(Data listing Opens)

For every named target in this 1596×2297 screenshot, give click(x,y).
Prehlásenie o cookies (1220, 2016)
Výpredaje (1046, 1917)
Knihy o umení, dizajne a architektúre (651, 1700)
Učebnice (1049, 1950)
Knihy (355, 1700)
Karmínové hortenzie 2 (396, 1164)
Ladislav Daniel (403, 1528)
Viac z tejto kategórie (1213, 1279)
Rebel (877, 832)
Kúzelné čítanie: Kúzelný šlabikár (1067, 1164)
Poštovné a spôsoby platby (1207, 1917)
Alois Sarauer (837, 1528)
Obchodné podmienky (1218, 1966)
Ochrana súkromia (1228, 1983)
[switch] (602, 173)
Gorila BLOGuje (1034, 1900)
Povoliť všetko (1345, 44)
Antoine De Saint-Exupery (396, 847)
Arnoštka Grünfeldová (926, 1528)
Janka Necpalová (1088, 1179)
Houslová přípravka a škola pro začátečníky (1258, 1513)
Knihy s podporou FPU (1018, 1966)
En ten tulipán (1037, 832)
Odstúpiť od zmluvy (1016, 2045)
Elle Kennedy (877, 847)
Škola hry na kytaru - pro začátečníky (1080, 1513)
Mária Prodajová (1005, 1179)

(Data listing Closes)
(Data listing Opens)

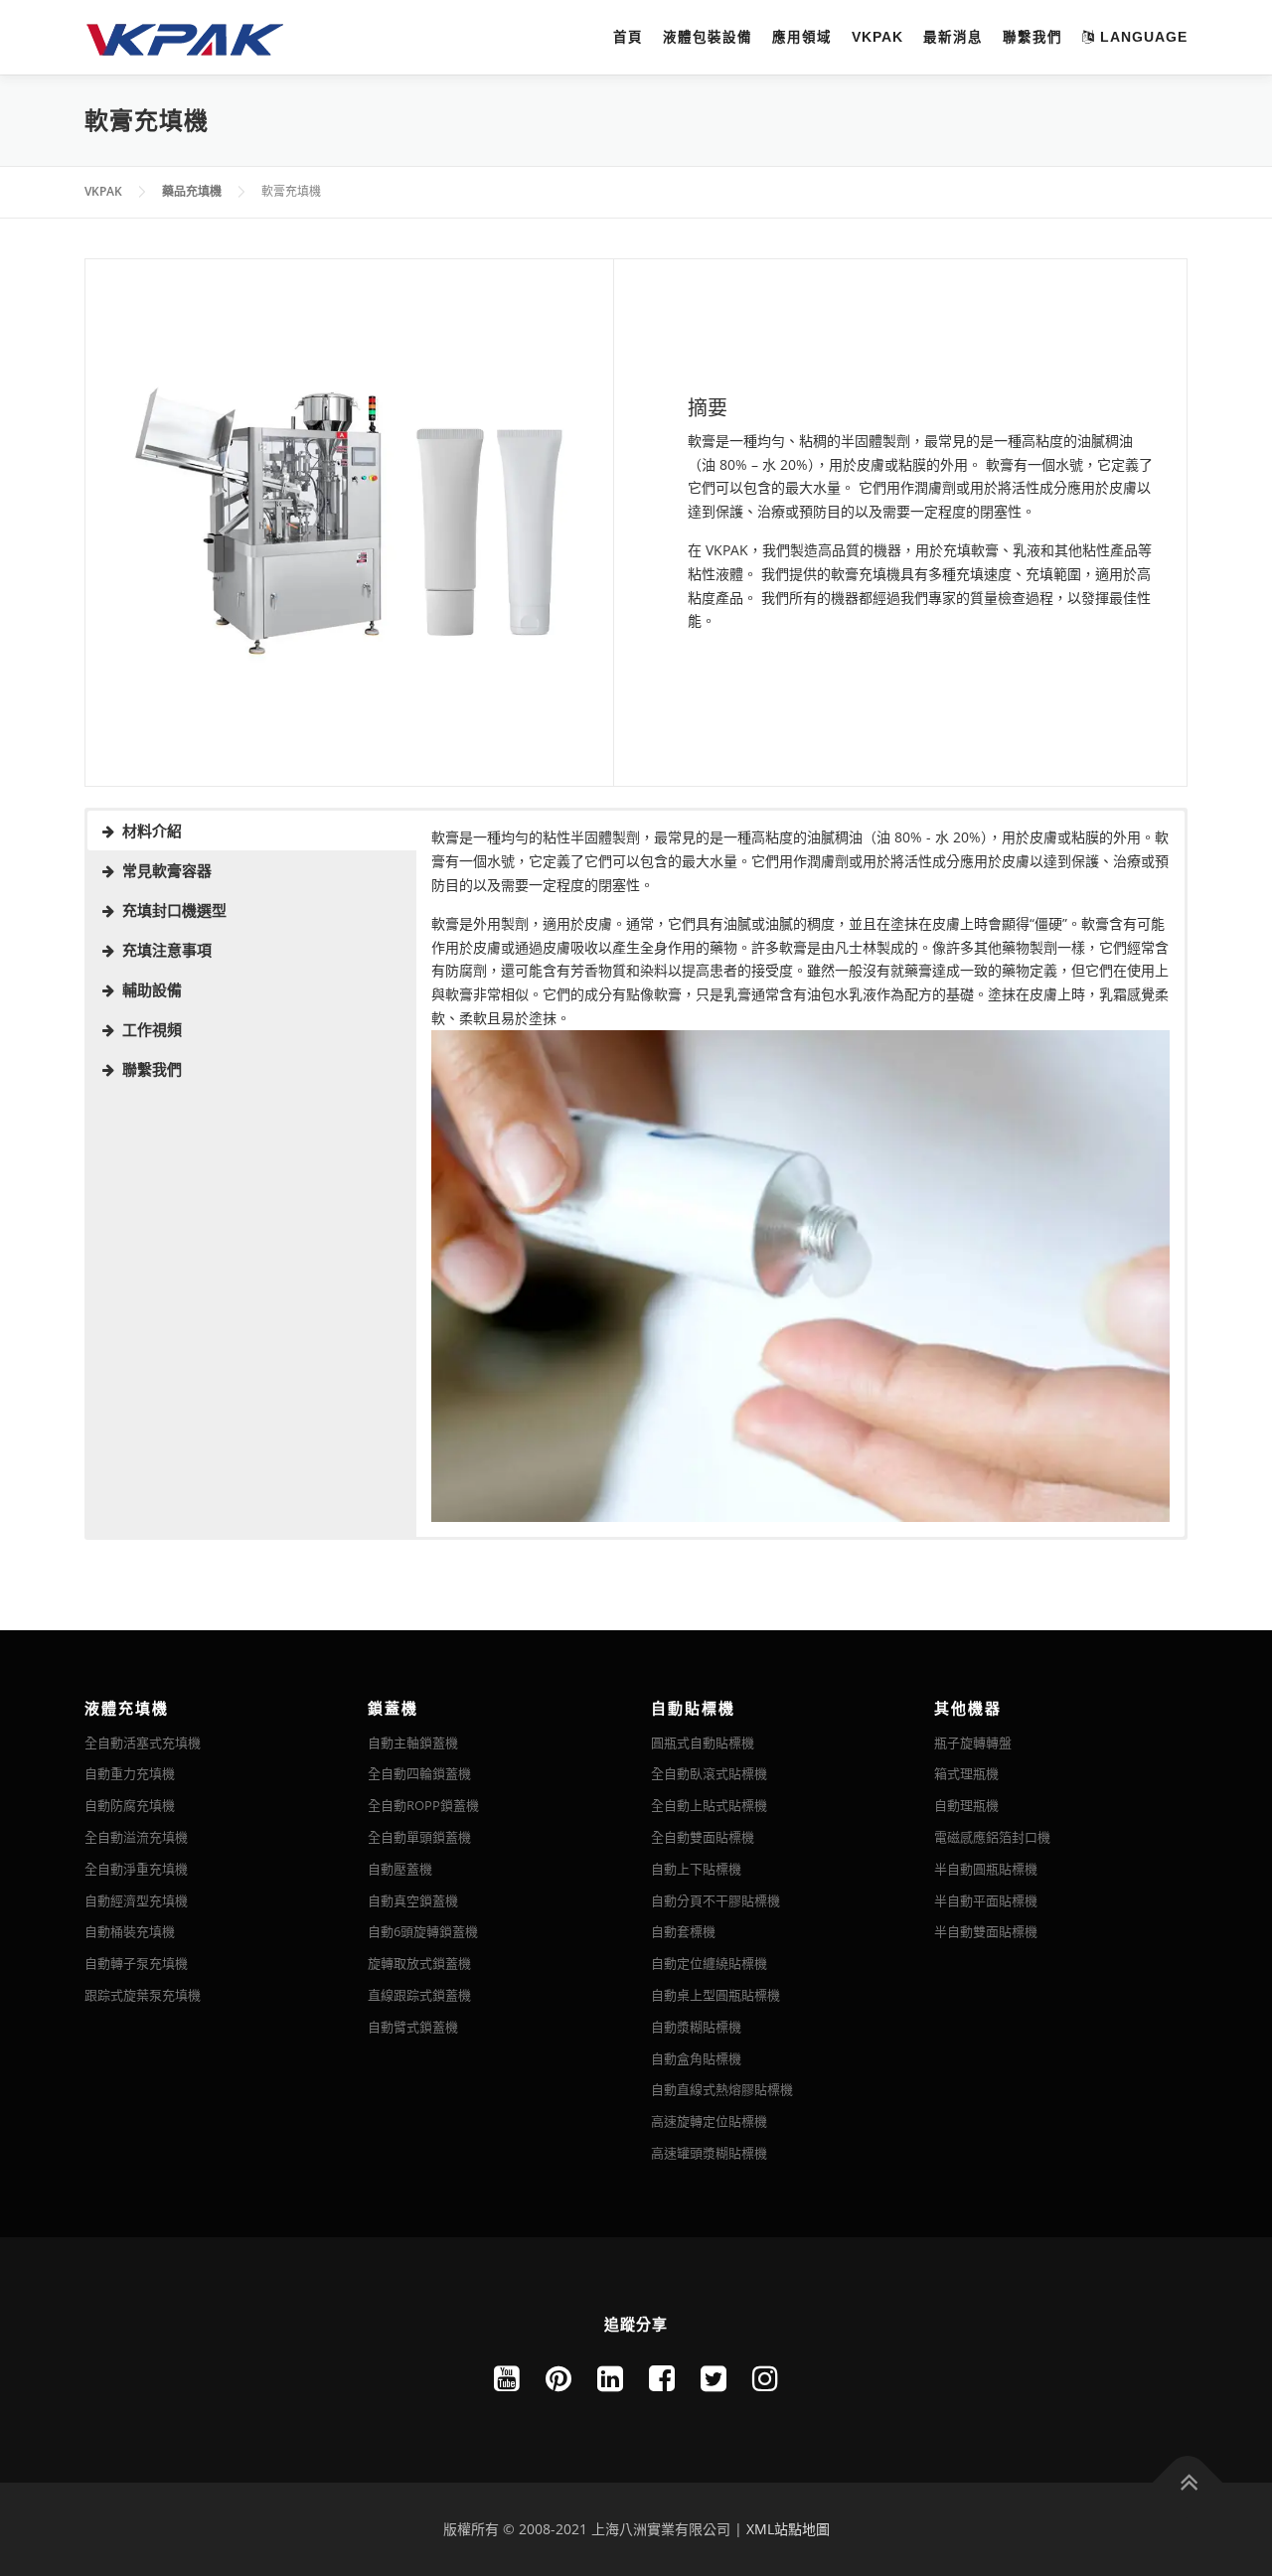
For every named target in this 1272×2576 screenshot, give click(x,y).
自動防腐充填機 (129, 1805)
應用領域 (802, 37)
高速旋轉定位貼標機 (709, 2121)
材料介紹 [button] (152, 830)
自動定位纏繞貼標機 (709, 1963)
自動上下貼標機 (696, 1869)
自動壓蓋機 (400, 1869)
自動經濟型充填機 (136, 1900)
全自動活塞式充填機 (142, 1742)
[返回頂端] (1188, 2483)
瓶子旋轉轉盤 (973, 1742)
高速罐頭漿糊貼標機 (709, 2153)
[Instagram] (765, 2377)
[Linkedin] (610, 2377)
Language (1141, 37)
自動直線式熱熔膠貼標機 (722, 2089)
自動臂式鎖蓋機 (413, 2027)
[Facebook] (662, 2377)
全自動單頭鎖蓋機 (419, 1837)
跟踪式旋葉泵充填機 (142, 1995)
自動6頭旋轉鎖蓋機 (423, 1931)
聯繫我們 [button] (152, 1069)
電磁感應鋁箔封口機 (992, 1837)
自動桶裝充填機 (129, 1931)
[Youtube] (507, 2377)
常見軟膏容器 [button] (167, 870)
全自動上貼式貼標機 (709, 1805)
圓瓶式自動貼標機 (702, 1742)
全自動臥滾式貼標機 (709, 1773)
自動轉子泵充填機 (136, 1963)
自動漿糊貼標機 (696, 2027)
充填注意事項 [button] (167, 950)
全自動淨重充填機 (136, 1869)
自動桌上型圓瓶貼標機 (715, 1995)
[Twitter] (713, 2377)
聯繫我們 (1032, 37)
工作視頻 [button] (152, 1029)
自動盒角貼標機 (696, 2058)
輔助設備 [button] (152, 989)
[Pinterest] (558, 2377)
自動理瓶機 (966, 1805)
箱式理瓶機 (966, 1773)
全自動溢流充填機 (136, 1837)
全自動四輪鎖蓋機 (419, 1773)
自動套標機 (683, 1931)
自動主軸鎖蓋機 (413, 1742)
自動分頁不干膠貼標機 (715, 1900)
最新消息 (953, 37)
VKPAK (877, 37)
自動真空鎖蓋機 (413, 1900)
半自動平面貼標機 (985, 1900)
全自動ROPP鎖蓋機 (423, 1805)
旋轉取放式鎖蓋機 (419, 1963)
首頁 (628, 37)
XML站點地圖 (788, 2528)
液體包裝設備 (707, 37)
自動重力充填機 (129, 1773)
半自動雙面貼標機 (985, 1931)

(Data listing Closes)
(Data listing Opens)

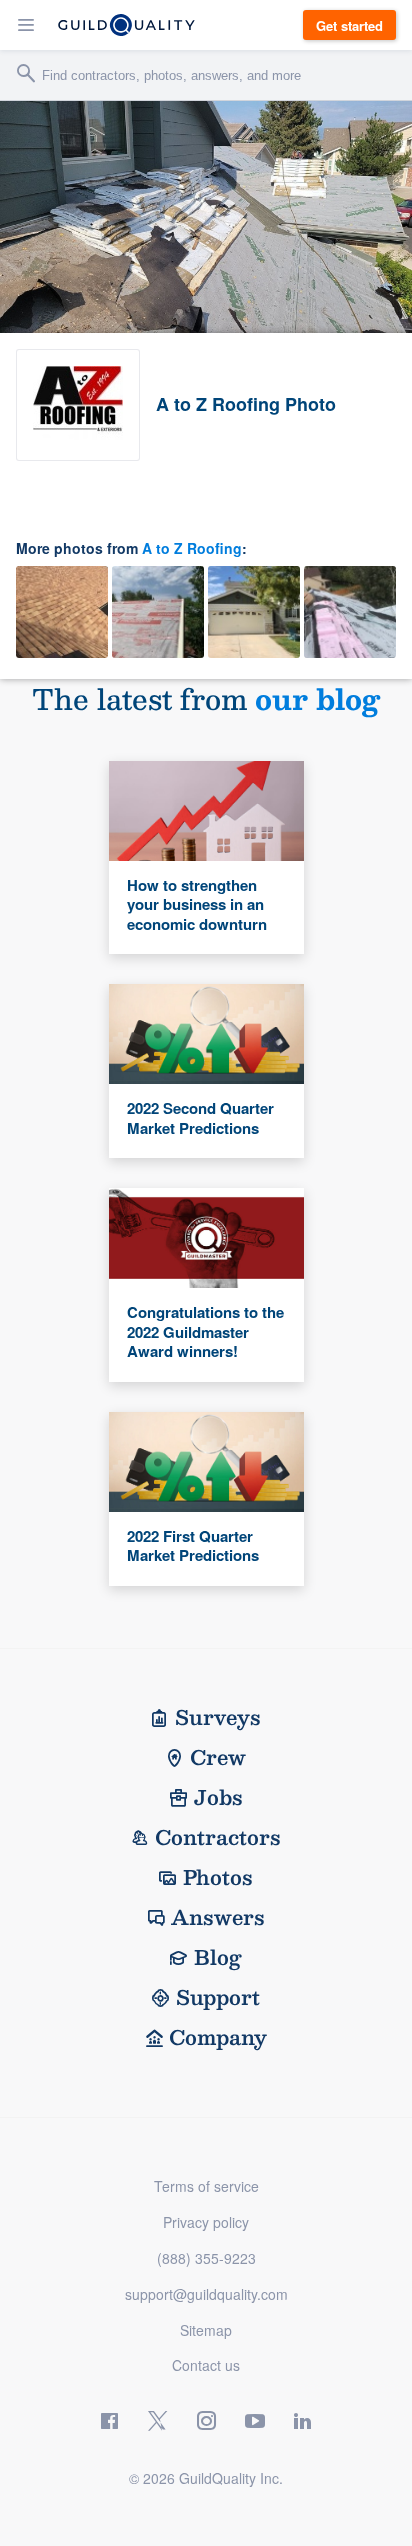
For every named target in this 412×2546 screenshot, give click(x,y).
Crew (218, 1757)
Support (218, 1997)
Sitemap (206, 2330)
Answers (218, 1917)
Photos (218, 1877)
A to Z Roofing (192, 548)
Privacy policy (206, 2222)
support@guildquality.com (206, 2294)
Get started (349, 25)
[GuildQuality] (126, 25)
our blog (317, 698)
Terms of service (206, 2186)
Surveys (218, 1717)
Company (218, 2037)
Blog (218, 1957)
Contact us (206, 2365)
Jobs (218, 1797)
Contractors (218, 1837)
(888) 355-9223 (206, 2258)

(Data listing Closes)

§ Problem statement
Go through the records above and copy each line where "začátečníky" is found.

§ Reply
Houslová přípravka a škola pro začátečníky (1258, 1513)
Škola hry na kytaru - pro začátečníky (1080, 1513)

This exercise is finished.